Triggering Fast Lithium Ion Conduction in LiPS₄I

All-solid-state batteries are receiving keen interest as emerging alternatives to conventional liquid electrolyte batteries owing to potential benefits that include the possibility of higher energy densities, enablement of anode-less designs, a wider range of temperature operation, and improvement in battery safety. The discovery and development of new solid-state electrolytes is a critical factor. One sought-after material is Li₄PS₄I that has long been predicted to exhibit high ionic conductivity, while experiment has disappointingly proven the contrary. Here, we address this long-standing issue and show that inducing Li sublattice disorder is key. We demonstrate the remarkable effects of aliovalent substitution in Li_4+xP_1–xSi_xS₄I (x = 0.12 and 0.30) using a combination of single-crystal X-ray and powder neutron diffraction; Raman and impedance spectroscopy; ab initio molecular dynamics simulations; and the bond valence site energy approach.

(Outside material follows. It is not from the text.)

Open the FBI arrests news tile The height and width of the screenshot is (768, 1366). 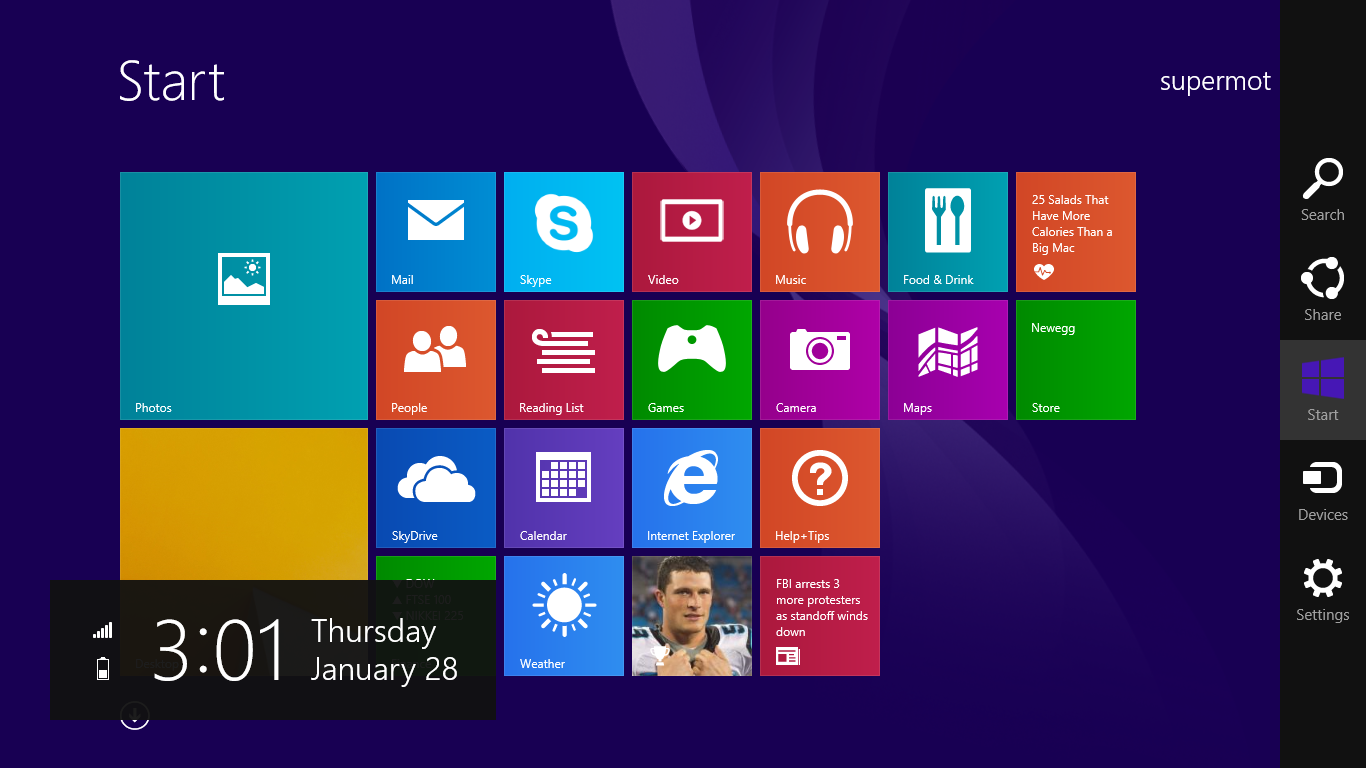click(x=820, y=616)
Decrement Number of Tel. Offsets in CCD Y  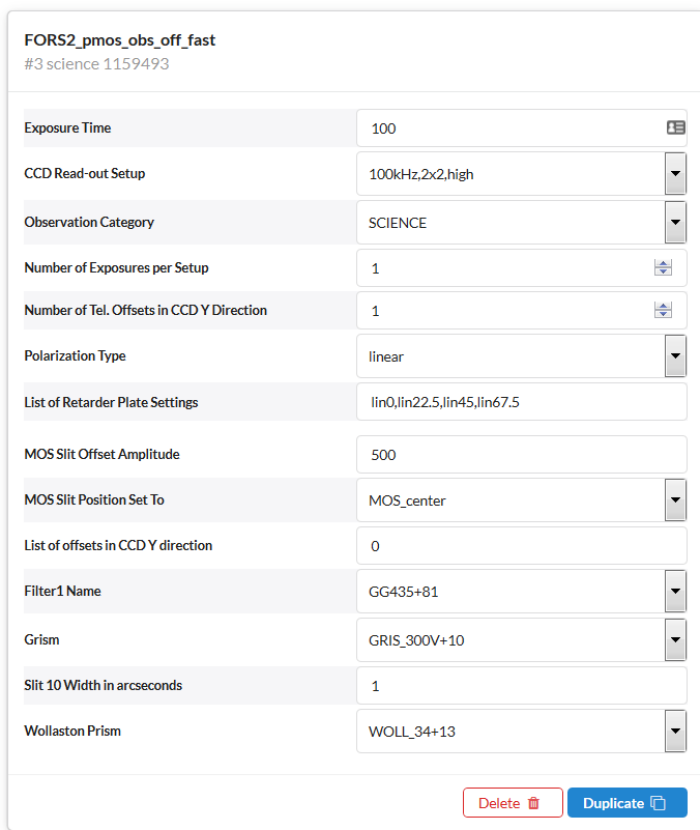[662, 315]
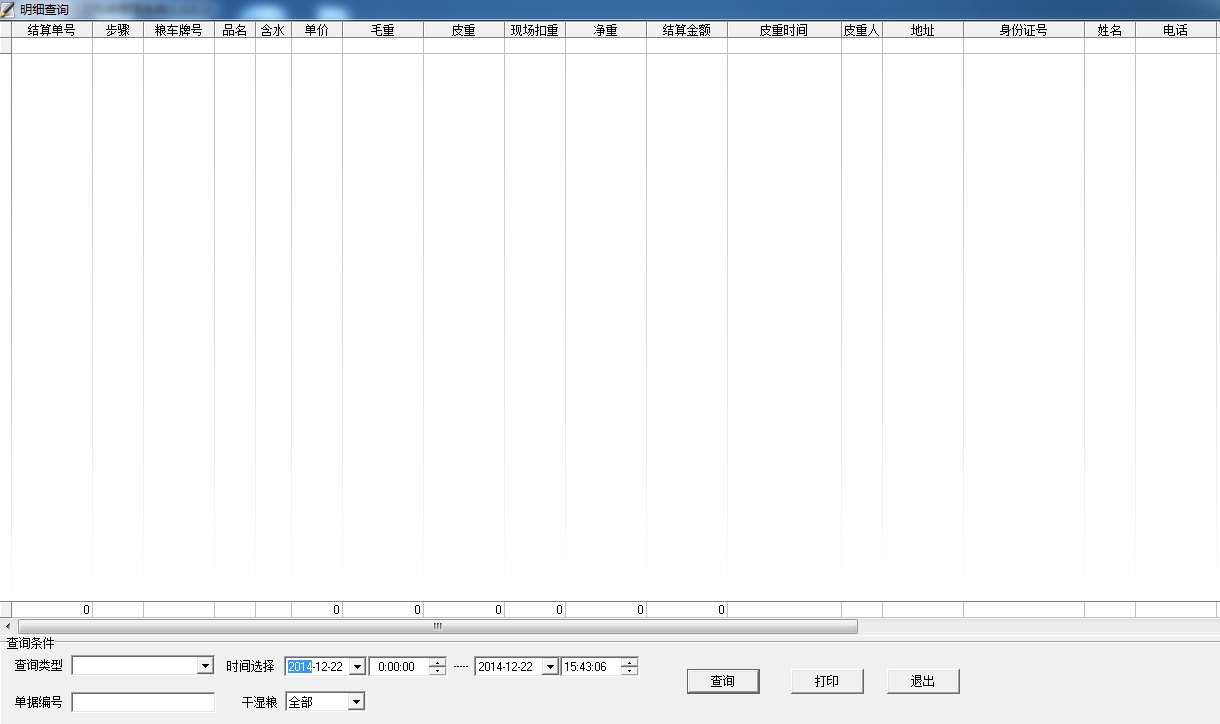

With increasing Si⁴⁺ and thus Li⁺ content in Li_4+xP_1–xSi_xS₄I, configurational disorder of the Li sublattice is induced, leading to isotropic 3D-fast Li ion conductivity of 1.46 mS·cm^–1 at room temperature for the Li_4.3P_0.7Si_0.3S₄ composition and a low activation energy of 0.32 eV. The unit cell volume is half that of the parent phase, Li₄PS₄I, which exhibits a fully ordered Li substructure that explains the latter’s poor conductivity and high activation energy (0.046 mS·cm^–1 and 0.44 eV, respectively). The deliberate creation of Li sublattice disorder (via Li ion “stuffing”) is a pivotal strategy toward the development of new, fast ion conductors.